-
Notifications
You must be signed in to change notification settings - Fork 5
Metrics
During an assembly, Autocycler generates a number of metric-containing YAML files. These can be saved to a TSV file using Autocycler table or viewed directly.
This page contains information on all of Autocycler's metrics. See the Autocycler table page for a more concise list of key metrics (the default fields for the autocycler table
command).
It can be difficult to generalise about what constitutes 'good' or 'bad' values for many of these metrics, because they are dependent on the genome being assembled. However, if you are performing many assemblies of the same species, then outlier values could be red flags. For example, imagine that you performed an Autocycler assembly on each of 100 S. aureus genomes, and most of these had a compressed_unitig_count
of approximately 2000–4000 unitigs, but one genome produced 10000 unitigs – that might indicate a problem with that genome's data.
These metrics are created by Autocycler subsample and can be found in subsample.yaml
(one file for each assembly):
-
input_read_count
: the number of reads in the input read set (positive integer). -
input_read_bases
: the number of bases in the input read set (positive integer). -
input_read_n50
: the N50 read length for the input read set (positive integer). Read of this length and above contain 50% of the bases in the read set. -
output_reads
: the same details (count, bases and N50) for each of the output read sets.

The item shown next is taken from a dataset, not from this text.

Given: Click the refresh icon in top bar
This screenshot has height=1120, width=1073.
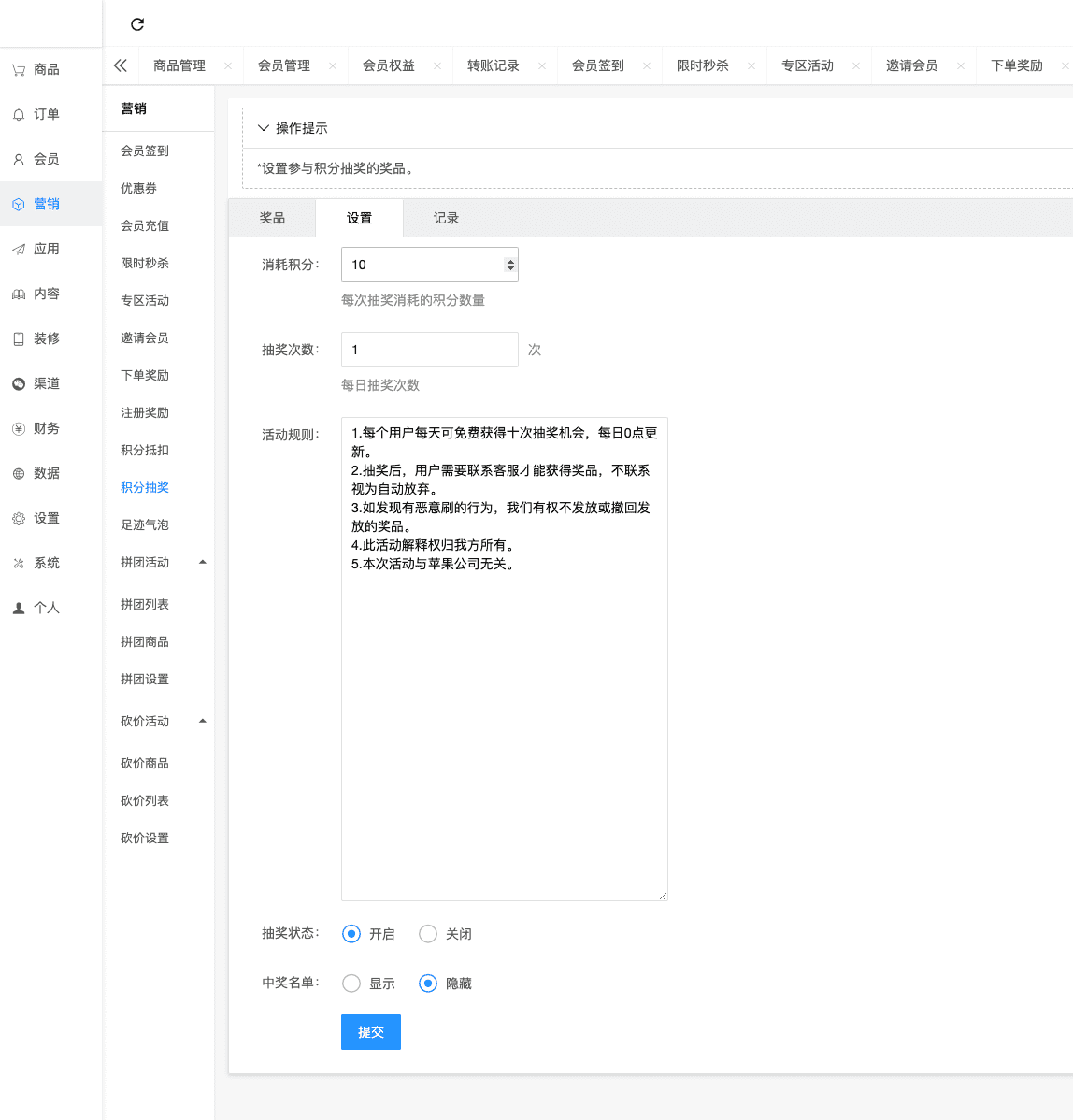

These metrics are created by Autocycler compress and can be found in input_assemblies.yaml
(one file for each assembly):
-
input_assemblies_count
: the number of input assemblies used to build Autocycler's compacted De Bruijn graph (positive integer). -
input_assemblies_total_contigs
: the total number of contigs in all input assemblies (positive integer). -
input_assemblies_total_length
: the sum of the length of contigs in all input assemblies (positive integer). -
compressed_unitig_count
: the number of unitigs in Autocycler's compacted De Bruijn graph (positive integer). -
compressed_unitig_total_length
: the sum of the length of unitigs in Autocycler's compacted De Bruijn graph (positive integer). -
input_assembly_details
: details for each of the input assemblies:-
filename
: the input assembly filename (string). -
contigs
: details for each of the assembly's contigs:-
name
: the contig's name, i.e. text in the header up to the first space (string). -
description
the contig's description, i.e. text in the header after the first space (string). -
length
: the number of bases in the contig (positive integer).
-
-
These metrics are created by Autocycler cluster and can be found in clustering/clustering.yaml
(one file for each assembly):
-
pass_cluster_count
: the number of clusters which passed Autocycler cluster's QC (positive integer). This should ideally match the number of sequences in the genome. For example, if a genome has one chromosome and two plasmids, then an ideal value would be 3. -
fail_cluster_count
: the number of clusters which failed Autocycler cluster's QC (positive integer). Lower is better, but having some QC-fail clusters is normal and not a cause for concern. -
pass_contig_count
: the number of contigs in all of the QC-pass clusters (positive integer). This should ideally be close to the input assembly count times the pass cluster count, i.e. each input assembly produced one contig for each QC-pass cluster. However, it is often smaller, especially if the genome contains small plasmids (which are often omitted in long-read assemblies). -
fail_contig_count
: the number of contigs in all of the QC-fail clusters (positive integer). -
pass_contig_fraction
: the fraction of contigs which ended up in a QC-pass cluster (floating point from 0–1). Ideally, this value should be high (close to one), which indicates that the input assemblies were high quality and consistent. -
fail_contig_fraction
: the fraction of contigs which ended up in a QC-fail cluster (floating point from 0–1). This value and the previous value sum to 1. Ideally, this value should be low (close to zero). -
cluster_balance_score
: a value indicating how balanced the clustering was (floating point from 0–1). Ideally, this value should be high (close to one). A perfect score (1) indicates that each input assembly contributed one contig to each cluster. A low score indicates that input assemblies were uneven: contributing no contigs to some clusters and/or contributing multiple contigs to the same cluster. -
cluster_tightness_score
: a value indicating how tight the clustering was (floating point from 0–1). Ideally, this value should be high (close to one), which indicates that the sequences in each cluster are very similar to each other. A lower score indicates that some clusters have diverging sequences. See this Desmos plot for the relationship between a cluster's distance and its tightness score. This metric contains the means tightness score across all clusters. -
overall_clustering_score
: a mean of the previous two scores: balance and tightness (floating point from 0–1). Ideally, this value should be high (close to one), which indicates that the input assemblies were consistent and clustered well.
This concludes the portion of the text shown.